### EXERCISE AIM
Exactly as they appear below, repeat the lines from the one with "The image size is (1211, 553)." through the one with "Task: Click the Comcast xfinity logo icon", and no others.

### EXERCISE INPUT
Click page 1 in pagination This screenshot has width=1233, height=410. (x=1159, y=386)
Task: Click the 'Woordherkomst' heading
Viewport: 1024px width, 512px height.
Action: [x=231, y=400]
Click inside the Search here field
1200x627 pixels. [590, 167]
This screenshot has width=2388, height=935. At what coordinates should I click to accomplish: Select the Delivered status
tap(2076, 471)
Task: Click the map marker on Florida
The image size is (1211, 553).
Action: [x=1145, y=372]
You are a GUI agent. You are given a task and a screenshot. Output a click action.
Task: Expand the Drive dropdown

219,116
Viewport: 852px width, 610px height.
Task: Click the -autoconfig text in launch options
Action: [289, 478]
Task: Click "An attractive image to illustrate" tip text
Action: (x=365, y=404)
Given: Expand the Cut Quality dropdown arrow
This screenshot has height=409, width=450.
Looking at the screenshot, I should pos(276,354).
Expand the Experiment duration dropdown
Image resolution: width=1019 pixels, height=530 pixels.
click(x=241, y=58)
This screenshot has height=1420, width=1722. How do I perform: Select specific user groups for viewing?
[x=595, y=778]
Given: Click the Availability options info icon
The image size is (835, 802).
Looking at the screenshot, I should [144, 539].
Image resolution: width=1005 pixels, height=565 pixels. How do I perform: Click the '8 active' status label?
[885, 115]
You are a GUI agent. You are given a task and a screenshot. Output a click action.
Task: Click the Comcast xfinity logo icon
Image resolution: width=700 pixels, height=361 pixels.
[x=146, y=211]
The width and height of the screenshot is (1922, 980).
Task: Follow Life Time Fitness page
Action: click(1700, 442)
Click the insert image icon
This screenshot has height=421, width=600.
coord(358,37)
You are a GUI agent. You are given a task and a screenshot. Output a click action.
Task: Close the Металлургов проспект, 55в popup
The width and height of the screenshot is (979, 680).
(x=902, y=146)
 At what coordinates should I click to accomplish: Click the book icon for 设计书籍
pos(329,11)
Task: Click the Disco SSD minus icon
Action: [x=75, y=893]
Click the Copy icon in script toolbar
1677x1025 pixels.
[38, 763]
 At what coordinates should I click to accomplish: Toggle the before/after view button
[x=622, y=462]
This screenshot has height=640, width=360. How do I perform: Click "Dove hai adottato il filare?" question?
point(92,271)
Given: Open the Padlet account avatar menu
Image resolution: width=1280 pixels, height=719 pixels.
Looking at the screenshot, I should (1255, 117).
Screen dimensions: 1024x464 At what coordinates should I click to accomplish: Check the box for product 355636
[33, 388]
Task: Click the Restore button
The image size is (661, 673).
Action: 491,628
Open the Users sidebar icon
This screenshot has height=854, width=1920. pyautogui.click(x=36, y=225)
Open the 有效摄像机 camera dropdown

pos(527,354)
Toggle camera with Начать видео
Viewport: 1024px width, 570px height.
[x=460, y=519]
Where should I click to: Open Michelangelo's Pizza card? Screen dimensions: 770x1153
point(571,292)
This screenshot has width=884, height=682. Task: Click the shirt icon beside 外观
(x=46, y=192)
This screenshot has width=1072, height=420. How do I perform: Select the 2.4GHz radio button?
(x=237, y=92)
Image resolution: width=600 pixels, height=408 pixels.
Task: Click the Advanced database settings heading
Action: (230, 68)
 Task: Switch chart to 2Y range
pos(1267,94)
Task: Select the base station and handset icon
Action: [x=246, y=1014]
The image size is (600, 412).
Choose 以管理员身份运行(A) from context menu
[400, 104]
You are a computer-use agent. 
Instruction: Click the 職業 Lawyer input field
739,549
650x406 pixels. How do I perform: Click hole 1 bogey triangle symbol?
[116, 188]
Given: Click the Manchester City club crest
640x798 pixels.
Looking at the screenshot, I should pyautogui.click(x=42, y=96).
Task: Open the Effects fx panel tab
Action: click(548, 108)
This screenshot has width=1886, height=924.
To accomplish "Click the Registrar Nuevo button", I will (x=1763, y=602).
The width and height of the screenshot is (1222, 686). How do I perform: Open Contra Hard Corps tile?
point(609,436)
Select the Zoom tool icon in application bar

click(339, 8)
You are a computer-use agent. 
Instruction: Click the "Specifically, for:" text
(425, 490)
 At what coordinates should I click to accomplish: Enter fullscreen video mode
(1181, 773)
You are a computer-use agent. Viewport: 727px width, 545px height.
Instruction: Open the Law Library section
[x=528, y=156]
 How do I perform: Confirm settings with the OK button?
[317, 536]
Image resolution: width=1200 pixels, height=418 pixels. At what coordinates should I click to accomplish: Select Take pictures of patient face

### ANSWER AREA
The image size is (1211, 553).
Action: [x=1145, y=372]
You are a GUI agent. You are given a task and a screenshot. Output a click action.
Task: Expand the Drive dropdown

219,116
Viewport: 852px width, 610px height.
Task: Click the -autoconfig text in launch options
Action: [289, 478]
Task: Click "An attractive image to illustrate" tip text
Action: (x=365, y=404)
Given: Expand the Cut Quality dropdown arrow
This screenshot has height=409, width=450.
Looking at the screenshot, I should pos(276,354).
Expand the Experiment duration dropdown
Image resolution: width=1019 pixels, height=530 pixels.
click(x=241, y=58)
This screenshot has height=1420, width=1722. How do I perform: Select specific user groups for viewing?
[x=595, y=778]
Given: Click the Availability options info icon
The image size is (835, 802).
Looking at the screenshot, I should [144, 539].
Image resolution: width=1005 pixels, height=565 pixels. How do I perform: Click the '8 active' status label?
[885, 115]
You are a GUI agent. You are given a task and a screenshot. Output a click action.
Task: Click the Comcast xfinity logo icon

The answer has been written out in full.